Isis Hainsworth is one of the breakout stars of director Carrie Cracknell’s new version of Arcadia by Tom Stoppard, which has just transferred to the Duke of York’s Theatre after a triumphant run at the Old Vic. Hainsworth has to be seen to be believed in the role of teenage maths prodigy Thomasina Coverly, for which she was Olivier-nominated. She is the heart and soul of a funny, tragic and head-spinningly clever play that touches on chaos theory, determinism, thermodynamics, Romanticism and much more besides.
“I was really intimidated by Arcadia before we started, because it’s so huge, there’s so much language and science and maths are my worst subjects,” says Hainsworth, who is dyslexic. “I was also a bit nervous about playing a child, which could be really easy to slip into stereotypical child acting that I find excruciating.”
The play is set in a Derbyshire country estate and switches between the present and 1809, when Thomasina is under the tutelage of Septimus Hodge (played by Seamus Dillane), an academic friend of Lord Byron’s.

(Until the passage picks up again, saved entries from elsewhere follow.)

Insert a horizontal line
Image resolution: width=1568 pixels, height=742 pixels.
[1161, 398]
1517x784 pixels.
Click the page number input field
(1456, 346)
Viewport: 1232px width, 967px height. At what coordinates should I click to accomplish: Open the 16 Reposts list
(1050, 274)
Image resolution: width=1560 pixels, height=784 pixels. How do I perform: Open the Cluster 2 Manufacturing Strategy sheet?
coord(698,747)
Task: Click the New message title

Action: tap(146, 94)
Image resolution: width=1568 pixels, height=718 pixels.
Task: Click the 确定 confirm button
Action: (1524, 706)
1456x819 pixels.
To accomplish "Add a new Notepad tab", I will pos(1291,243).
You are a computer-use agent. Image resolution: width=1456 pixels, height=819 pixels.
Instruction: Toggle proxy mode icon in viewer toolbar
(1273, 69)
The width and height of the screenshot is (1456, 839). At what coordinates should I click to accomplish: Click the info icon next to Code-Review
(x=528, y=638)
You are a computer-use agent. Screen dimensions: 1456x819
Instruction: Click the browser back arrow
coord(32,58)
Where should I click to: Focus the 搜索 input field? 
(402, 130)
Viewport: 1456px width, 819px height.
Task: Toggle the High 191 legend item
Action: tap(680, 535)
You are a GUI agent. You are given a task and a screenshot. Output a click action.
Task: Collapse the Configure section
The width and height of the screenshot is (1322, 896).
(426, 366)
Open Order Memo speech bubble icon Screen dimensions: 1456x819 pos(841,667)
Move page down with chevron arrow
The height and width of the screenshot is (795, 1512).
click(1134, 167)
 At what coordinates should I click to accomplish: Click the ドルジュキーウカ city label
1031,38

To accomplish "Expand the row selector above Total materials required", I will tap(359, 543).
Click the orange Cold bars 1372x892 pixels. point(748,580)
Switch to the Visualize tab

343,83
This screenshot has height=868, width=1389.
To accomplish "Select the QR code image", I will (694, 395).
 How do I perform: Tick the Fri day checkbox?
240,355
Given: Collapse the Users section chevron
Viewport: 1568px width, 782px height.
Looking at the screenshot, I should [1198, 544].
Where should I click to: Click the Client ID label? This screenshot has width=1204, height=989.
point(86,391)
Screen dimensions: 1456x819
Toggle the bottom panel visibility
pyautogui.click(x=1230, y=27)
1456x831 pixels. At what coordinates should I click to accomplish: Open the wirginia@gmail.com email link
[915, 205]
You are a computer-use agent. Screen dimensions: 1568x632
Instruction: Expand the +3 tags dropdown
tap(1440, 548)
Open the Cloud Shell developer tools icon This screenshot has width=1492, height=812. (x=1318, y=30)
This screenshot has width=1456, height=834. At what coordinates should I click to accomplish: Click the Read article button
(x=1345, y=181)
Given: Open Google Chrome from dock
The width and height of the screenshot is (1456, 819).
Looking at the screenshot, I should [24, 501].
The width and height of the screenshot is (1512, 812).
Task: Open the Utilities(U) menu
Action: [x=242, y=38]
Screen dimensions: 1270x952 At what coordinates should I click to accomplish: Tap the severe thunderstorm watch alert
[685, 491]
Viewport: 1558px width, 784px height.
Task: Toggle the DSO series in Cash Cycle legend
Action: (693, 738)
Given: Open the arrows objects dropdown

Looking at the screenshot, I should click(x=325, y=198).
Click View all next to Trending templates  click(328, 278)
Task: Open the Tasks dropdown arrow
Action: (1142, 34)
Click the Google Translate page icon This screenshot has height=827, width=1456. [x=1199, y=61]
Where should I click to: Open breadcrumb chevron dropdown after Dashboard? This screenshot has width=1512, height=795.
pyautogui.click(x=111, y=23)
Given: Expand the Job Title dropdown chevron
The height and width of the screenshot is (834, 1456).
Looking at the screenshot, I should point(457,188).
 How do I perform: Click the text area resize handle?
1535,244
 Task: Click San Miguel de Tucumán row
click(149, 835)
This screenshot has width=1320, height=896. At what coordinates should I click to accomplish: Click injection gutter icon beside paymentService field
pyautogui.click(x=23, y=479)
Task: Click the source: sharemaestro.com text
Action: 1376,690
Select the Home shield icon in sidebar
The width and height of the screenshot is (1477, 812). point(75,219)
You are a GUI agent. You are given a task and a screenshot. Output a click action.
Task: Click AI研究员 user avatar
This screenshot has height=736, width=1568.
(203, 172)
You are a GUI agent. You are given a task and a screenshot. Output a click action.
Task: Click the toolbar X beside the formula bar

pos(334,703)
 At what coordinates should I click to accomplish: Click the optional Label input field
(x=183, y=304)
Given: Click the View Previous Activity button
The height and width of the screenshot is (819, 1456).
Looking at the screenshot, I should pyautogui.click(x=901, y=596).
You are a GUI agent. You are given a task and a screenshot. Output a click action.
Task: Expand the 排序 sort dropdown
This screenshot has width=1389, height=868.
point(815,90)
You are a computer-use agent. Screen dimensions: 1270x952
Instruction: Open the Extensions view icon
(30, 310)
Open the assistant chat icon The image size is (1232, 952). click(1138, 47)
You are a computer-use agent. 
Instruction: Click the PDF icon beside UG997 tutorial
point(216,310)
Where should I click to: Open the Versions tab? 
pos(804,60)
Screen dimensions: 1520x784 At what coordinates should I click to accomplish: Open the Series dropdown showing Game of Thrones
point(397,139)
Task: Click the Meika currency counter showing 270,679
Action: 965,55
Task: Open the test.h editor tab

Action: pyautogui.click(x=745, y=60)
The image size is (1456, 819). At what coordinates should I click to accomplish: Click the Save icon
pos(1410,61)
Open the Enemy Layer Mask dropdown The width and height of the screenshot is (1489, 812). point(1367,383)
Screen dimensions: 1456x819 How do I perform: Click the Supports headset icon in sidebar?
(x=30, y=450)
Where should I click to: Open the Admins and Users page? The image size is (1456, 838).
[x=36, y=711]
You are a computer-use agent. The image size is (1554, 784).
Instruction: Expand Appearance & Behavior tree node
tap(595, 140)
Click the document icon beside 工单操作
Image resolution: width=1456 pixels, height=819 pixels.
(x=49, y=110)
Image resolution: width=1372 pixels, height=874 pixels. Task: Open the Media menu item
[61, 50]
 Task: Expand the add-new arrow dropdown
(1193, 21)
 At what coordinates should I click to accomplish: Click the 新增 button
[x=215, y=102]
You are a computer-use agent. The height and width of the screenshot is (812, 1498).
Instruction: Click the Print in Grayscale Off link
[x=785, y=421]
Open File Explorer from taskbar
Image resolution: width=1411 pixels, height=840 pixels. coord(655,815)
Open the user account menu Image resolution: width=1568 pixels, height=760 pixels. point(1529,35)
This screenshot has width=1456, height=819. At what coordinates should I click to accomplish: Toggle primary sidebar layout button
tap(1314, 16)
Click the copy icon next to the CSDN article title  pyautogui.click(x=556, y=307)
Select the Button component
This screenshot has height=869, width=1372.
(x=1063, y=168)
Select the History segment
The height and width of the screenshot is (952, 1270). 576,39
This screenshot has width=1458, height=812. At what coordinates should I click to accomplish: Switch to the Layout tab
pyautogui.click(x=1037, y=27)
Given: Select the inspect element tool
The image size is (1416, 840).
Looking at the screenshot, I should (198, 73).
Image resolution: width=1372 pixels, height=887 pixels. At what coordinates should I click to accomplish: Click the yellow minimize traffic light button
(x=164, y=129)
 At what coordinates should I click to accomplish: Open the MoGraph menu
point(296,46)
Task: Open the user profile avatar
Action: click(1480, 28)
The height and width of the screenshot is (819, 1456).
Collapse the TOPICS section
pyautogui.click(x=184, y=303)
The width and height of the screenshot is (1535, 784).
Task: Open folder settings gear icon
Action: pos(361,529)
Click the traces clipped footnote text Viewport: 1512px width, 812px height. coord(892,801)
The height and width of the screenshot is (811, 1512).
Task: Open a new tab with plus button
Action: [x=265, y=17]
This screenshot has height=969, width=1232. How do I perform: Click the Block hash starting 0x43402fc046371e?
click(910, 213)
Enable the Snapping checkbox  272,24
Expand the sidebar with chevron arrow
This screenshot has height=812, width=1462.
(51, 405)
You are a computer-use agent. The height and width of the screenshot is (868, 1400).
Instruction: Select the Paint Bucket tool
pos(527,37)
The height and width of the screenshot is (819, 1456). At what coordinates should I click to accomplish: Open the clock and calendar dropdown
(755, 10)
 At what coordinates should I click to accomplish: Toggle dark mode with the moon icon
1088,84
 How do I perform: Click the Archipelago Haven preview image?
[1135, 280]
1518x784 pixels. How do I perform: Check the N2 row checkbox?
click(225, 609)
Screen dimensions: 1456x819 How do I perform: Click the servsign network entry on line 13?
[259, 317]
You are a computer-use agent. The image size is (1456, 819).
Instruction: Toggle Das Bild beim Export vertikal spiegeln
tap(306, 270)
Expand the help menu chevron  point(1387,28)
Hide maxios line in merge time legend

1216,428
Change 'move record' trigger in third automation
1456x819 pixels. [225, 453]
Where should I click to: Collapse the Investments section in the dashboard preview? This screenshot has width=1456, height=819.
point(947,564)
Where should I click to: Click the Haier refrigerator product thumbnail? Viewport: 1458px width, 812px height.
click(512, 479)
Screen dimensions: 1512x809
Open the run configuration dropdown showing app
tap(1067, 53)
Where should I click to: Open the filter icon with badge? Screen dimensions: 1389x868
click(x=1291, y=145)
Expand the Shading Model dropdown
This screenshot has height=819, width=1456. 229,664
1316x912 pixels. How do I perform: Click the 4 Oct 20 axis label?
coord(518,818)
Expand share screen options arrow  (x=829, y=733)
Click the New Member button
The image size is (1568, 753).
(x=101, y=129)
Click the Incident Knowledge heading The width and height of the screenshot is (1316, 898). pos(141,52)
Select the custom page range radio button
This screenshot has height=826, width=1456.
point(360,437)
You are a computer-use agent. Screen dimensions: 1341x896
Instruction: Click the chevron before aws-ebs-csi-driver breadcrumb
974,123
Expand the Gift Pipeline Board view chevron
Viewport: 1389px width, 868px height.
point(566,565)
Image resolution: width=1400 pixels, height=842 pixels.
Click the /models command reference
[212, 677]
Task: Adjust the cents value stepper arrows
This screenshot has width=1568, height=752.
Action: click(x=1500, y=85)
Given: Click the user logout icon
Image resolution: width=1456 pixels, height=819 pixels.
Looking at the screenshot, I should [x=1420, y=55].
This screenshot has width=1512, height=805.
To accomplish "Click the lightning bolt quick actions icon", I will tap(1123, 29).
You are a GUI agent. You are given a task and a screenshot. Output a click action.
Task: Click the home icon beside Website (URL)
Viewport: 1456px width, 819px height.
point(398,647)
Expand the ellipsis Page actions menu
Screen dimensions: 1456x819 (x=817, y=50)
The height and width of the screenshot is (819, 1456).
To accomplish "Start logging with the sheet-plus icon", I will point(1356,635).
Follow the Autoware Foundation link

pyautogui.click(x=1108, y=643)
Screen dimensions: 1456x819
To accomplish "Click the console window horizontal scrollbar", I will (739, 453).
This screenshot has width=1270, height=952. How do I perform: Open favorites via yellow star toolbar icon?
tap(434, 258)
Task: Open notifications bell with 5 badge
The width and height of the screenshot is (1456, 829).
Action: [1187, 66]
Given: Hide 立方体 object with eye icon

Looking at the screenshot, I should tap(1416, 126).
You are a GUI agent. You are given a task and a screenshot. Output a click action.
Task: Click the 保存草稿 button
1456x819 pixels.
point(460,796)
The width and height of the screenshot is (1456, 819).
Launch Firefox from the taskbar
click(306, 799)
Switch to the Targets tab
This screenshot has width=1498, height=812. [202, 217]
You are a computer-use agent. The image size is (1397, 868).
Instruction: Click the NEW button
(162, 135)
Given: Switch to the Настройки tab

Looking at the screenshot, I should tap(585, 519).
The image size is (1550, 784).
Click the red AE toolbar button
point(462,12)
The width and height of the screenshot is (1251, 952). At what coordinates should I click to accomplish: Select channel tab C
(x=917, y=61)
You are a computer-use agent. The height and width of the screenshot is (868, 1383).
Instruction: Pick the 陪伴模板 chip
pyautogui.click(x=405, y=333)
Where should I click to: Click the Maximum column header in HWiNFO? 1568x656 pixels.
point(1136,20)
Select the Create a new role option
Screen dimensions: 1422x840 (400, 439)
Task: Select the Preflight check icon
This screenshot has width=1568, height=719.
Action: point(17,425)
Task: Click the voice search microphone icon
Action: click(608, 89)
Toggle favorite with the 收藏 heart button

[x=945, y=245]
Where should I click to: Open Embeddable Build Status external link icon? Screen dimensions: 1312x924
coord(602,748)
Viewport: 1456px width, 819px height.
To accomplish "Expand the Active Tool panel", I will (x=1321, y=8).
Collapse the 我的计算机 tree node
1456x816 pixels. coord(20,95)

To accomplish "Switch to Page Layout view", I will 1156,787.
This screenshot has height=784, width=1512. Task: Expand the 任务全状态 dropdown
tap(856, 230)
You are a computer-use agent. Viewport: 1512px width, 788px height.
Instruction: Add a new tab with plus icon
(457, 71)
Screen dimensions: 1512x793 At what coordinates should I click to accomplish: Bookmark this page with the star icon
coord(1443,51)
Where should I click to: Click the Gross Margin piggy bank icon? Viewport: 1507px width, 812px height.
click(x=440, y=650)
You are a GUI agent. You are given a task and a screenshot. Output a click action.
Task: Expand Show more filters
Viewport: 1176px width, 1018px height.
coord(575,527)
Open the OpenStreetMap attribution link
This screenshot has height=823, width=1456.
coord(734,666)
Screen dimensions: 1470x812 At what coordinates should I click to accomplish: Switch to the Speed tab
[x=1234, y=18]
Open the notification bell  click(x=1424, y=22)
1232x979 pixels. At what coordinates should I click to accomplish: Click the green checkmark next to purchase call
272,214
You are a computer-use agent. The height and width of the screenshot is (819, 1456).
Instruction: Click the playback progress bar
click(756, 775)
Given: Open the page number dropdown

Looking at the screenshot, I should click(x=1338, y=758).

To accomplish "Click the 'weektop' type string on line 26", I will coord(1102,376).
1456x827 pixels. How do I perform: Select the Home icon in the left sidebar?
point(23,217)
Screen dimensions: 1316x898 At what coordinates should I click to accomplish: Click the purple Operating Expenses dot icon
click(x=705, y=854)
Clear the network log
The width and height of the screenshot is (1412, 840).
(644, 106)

Hodge comes to realise that his student is a prodigy, something which is further illuminated by characters in the present who are tracing back her discoveries and the dramatic timeline of events surrounding them.
She is very much ahead of her time, a young genius,” says Hainsworth. “I did research into [pioneering mathematician] Ada Lovelace, who was Lord Byron’s daughter and research into young women’s lives back then. But the play is not just intimidating maths and science, there’s sex and mishaps and a beautiful meetings of hearts and minds too, which really drew me towards it.”
“The play is not just intimidating maths and science, there’s sex and mishaps”
Hainsworth, from Edinburgh, threw herself into dancing at a young age. After success in local theatre groups she was cast in Our Ladies of Perpetual Succour on the West End when she was 18 and subsequently moved down to London. She found work on TV — In Plain Sight and Harlots — while winning acclaim on stage in the likes of A Midsummer Night’s Dream at the Bridge. The Olivier nomination for Arcadia is now putting further acceleration to her career, with this new run in the West End set to continue thrilling audiences.
“The cast is about 50-50 with new people, the new joiners as we’re calling them,” she says. “It’s weird and exciting to go back and think what did I do in this scene, and can I try and make it better? The Old Vic in the winter was incredible, but now the West End during the summer is going to be a different vibe. It’s nice that we’re doing it without a huge star, which is rare for the West End at the moment. Tom Stoppard is basically our star.”